Wednesday, July 25, 2012

Who Cares about Fed Funds?

Copyright, The New York Times Company

New research confirms that the Federal Reserve’s monetary policy has little effect on a number of financial markets, let alone the wider economy.

Politicians, and a few economists, have been imploring the Federal Reserve to help the economy grow before November. But the effects of monetary policy on the wider economy are small.

The Federal Reserve and especially its regional bank in New York are actively engaged in buying and selling Treasury securities, and the Fed lends money to banks. These transactions influence the rate charged on overnight loans among banks, which is known as the federal funds rate.

Because interest rates are important to homeowners and businesses, it is tempting to conclude that the Federal Reserve affects the economy by affecting interest rates. But the federal funds rate is only one of many interest rates in the economy, and it is those other interest rates that households and nonbank businesses pay as borrowers and receive as lenders.

Yet a few economists have concluded that today’s exceptionally low interest rates on federal funds have turned our economy upside down, so that policies like unemployment insurance that pay people for not working these days actually get people back to work.



A 1983 study by Lars Peter Hansen of the University of Chicago and Kenneth Singleton of Stanford showed that short-term rates on Treasury bills and short-term returns on stocks traded on the New York Stock Exchange had very little correlation with consumer spending. Many empirical studies have confirmed this sort of result (this comparison of inflation-adjusted Treasury bill returns and business sector profitability is a recent example).

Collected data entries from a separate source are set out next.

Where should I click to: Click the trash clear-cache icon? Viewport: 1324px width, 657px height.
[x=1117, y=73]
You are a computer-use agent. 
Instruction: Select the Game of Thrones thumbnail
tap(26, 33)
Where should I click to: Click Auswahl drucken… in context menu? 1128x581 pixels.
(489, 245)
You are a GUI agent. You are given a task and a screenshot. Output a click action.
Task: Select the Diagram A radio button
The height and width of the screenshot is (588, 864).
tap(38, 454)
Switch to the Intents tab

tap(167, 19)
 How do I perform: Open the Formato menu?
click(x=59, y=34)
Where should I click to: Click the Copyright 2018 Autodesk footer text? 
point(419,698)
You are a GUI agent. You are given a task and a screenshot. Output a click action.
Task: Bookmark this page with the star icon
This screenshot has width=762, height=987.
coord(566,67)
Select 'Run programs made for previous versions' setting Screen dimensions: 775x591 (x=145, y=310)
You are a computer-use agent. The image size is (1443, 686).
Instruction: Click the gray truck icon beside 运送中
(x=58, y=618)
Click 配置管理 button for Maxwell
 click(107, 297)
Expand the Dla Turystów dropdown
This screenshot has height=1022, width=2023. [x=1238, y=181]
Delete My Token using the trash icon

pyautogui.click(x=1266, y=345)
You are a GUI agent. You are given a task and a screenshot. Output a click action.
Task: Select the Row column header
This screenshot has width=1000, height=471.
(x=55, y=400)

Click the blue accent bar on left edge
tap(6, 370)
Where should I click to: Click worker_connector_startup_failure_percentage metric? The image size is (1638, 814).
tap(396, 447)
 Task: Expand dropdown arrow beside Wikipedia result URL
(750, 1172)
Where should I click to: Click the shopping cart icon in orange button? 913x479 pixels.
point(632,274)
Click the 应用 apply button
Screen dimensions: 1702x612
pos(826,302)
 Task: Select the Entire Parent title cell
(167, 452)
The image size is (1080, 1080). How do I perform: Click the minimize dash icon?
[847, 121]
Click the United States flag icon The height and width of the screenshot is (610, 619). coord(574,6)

Nevertheless, a few economists working on the relationship between short-term interest rates and the economy still assume that consumer spending closely follows those rates (see, for example, the bottom of Page 5 of this paper). Their assumption can be useful for exploring other issues, so long as we keep in mind that the close relationship between short-term interest rates and consumer spending is their assumption, rather than a conclusion or an empirical finding.

For a number of reasons, consumer spending, growth of gross domestic product and other important indicators of economic activity might be weakly correlated with the federal funds rate. For one, much economic activity — such as the many employees working for small businesses — occurs separately from financial markets.

It is also easy to exaggerate the linkages between various financial markets. Eugene Fama of the University of Chicago recently studied the relationship between the markets for overnight loans and the markets for long-term bonds. He found that Federal Reserve policies had an obvious effect on the federal funds rate and perhaps also on rates on commercial paper (the market for large short-term loans to businesses).

But Professor Fama found the yields on long-term government bonds to be largely immune from Fed policy changes.

For all these reasons, the right explanation for the failure of our economy to rebound from the 2008-9 recession lies far beyond the market for federal funds.